> Problem:
For the string "click", state the number of lines in the data that contain it, and nothing else.

> Supplied data:
|---|
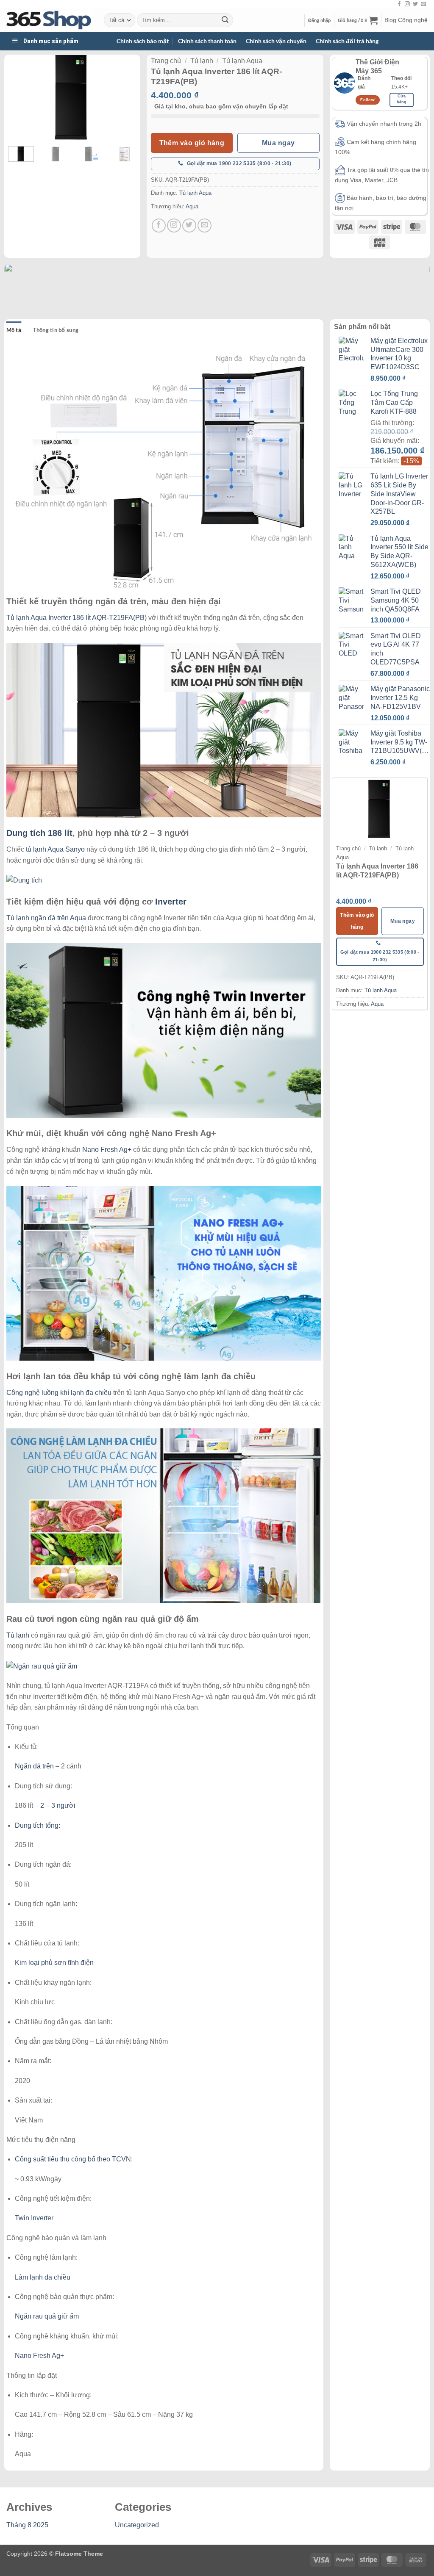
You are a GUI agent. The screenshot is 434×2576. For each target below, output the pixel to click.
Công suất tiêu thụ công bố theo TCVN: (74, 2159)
|---|
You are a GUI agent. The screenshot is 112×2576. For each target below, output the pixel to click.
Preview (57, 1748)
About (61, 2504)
|---|
> Response to this exercise:
2